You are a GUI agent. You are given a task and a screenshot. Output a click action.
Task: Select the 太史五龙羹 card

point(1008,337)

-.-.-

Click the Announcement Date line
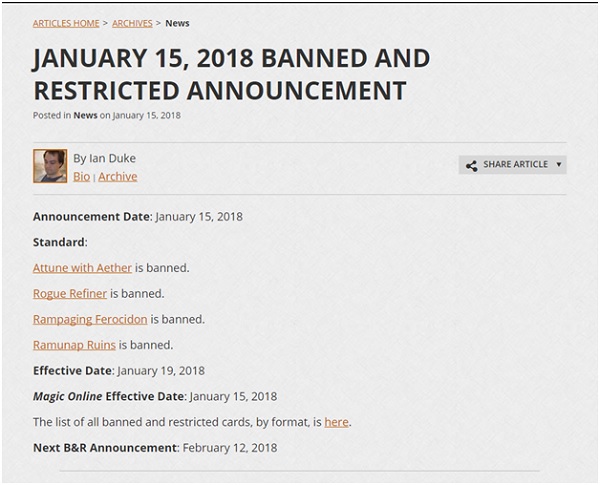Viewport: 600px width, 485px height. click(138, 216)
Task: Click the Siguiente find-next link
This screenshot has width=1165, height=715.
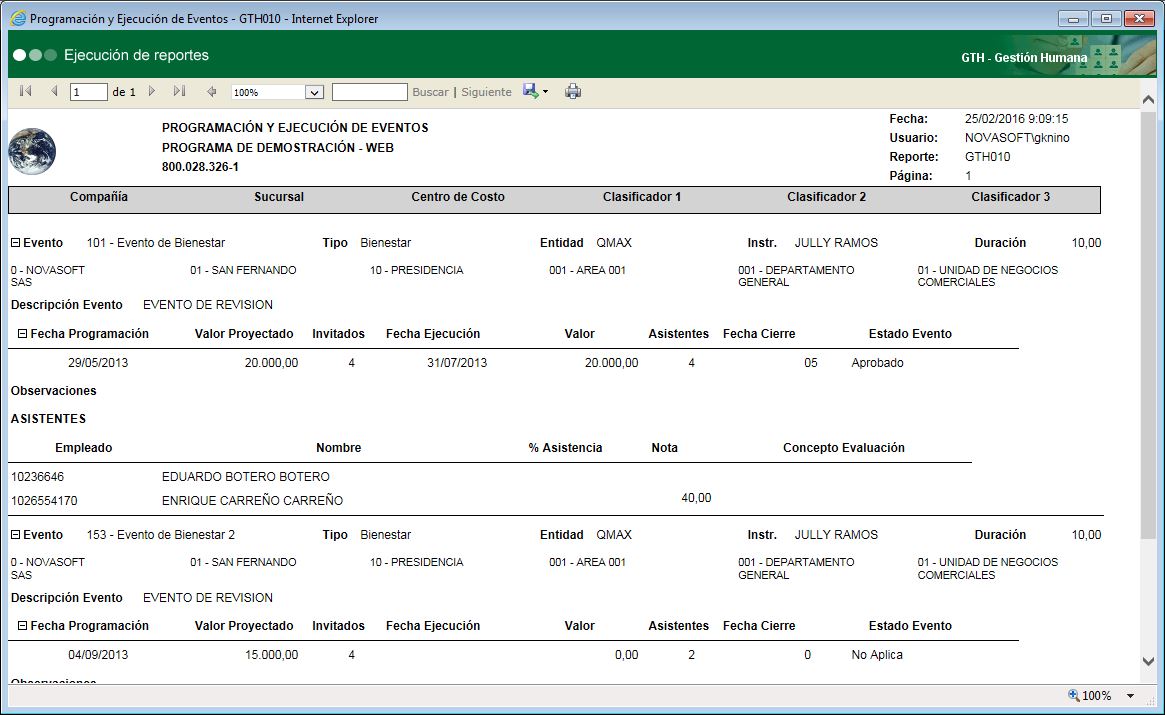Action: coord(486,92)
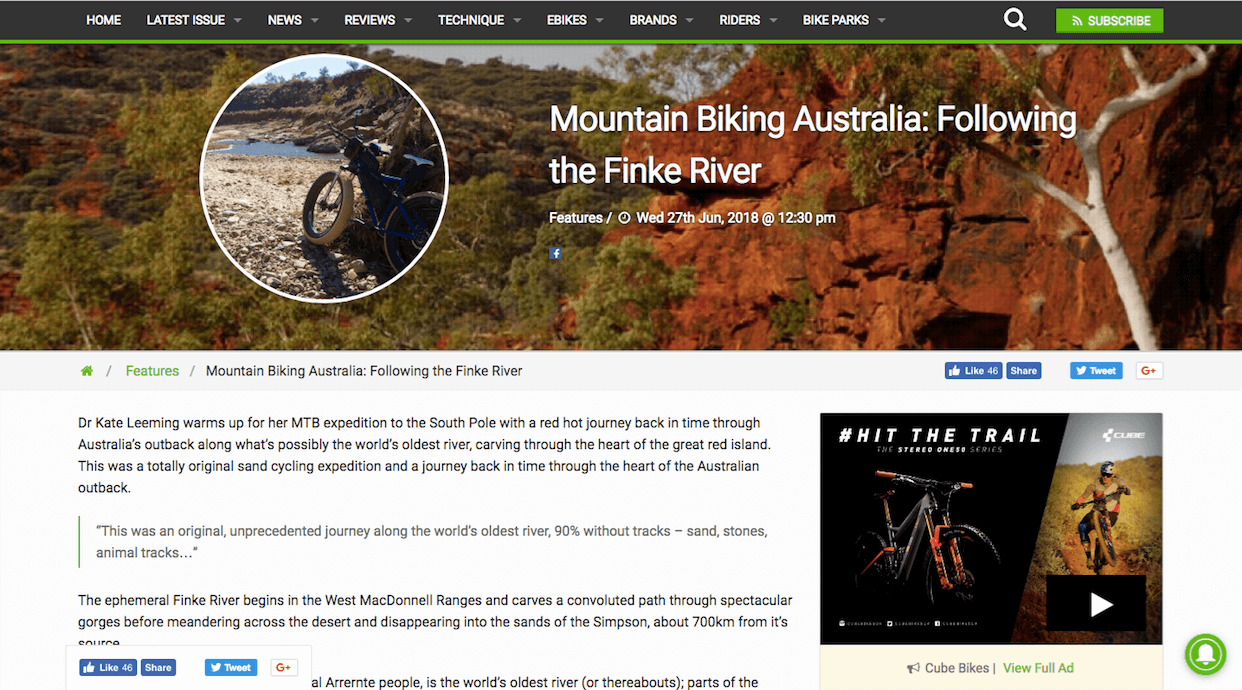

-.-.-

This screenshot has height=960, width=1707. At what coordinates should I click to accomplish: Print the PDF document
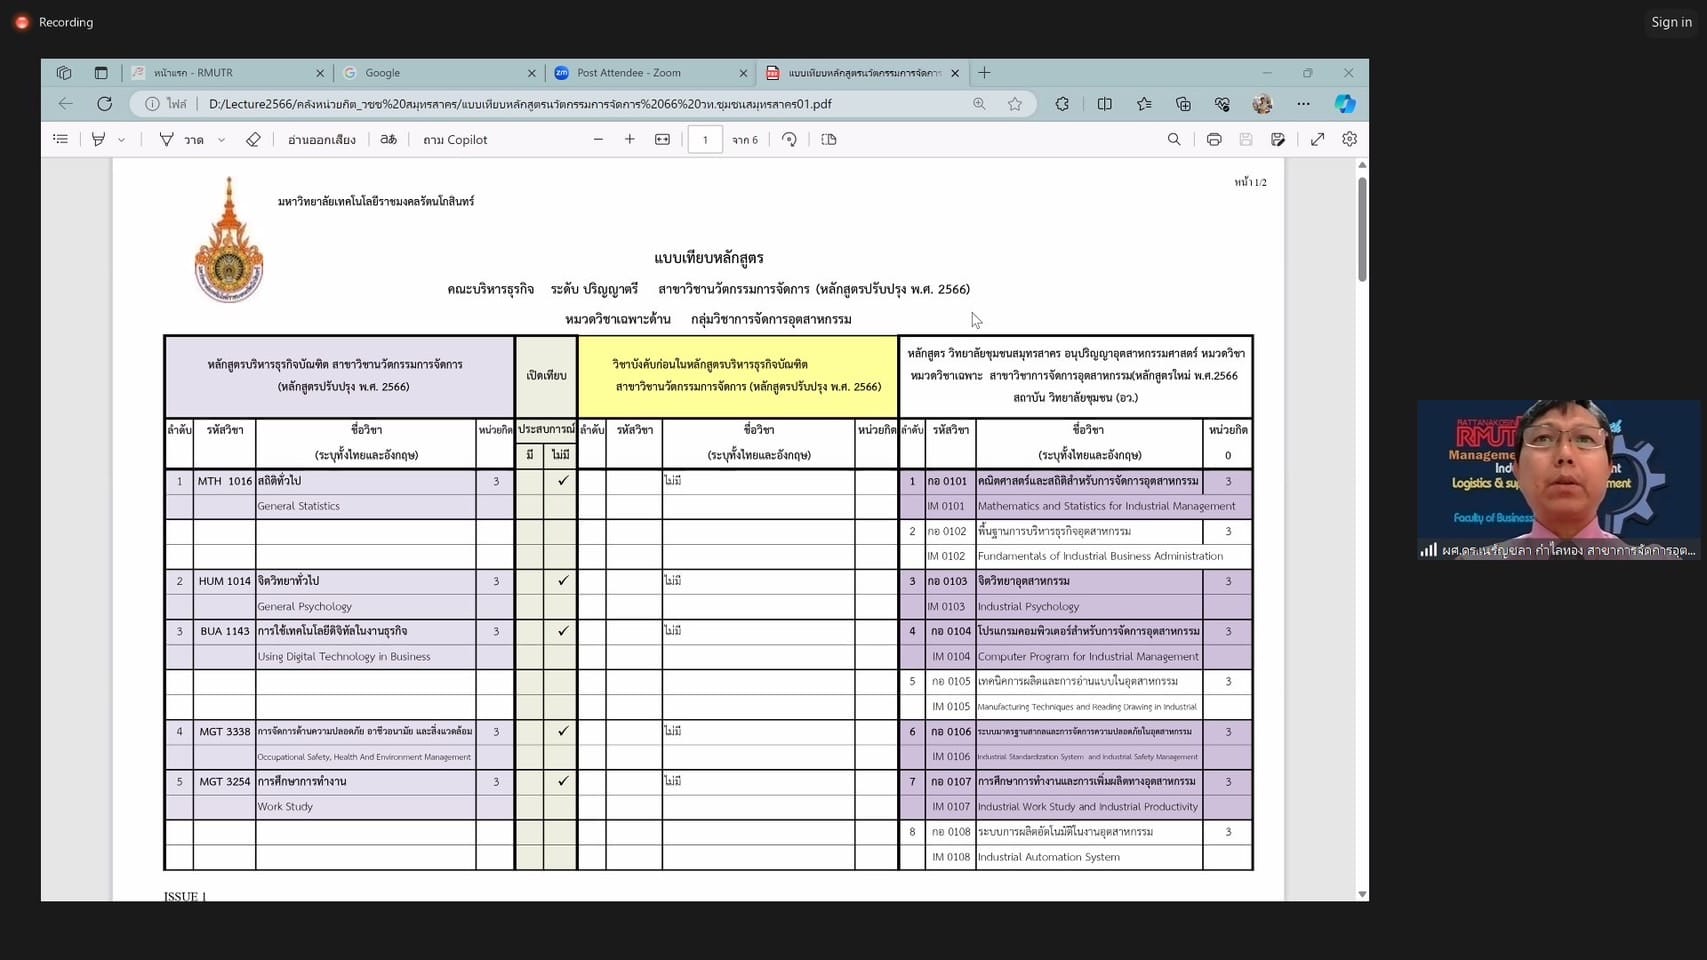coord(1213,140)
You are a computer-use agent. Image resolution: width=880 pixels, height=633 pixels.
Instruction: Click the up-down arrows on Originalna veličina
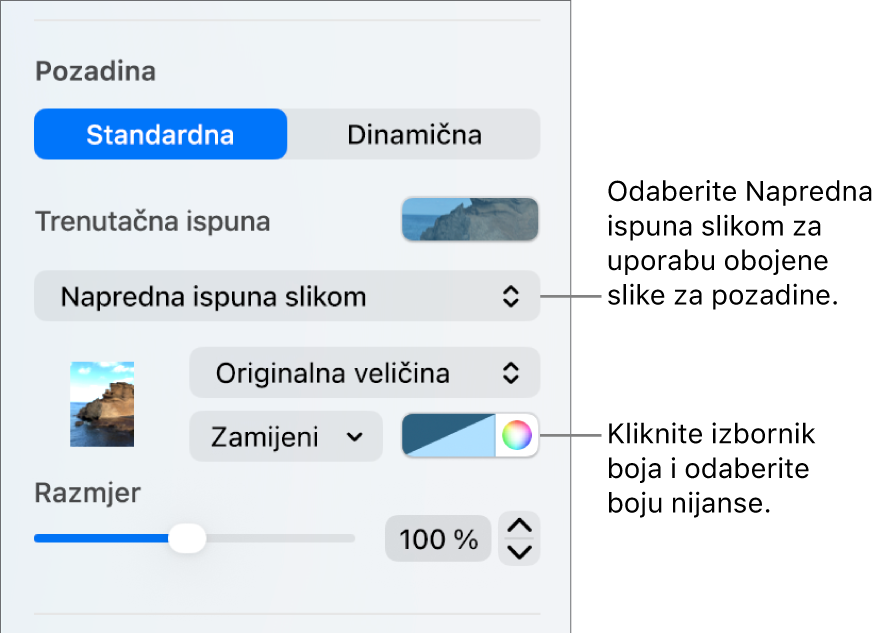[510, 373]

-.-.-

> [What you are asked to do] Wherever the string "agent" appears in the entries, copy that line.

> [Exercise answer]
You are a GUI agent. You are given a task and a screenshot. Output a click action.
You are a computer-use agent. Image resolution: width=880 pixels, height=633 pixels.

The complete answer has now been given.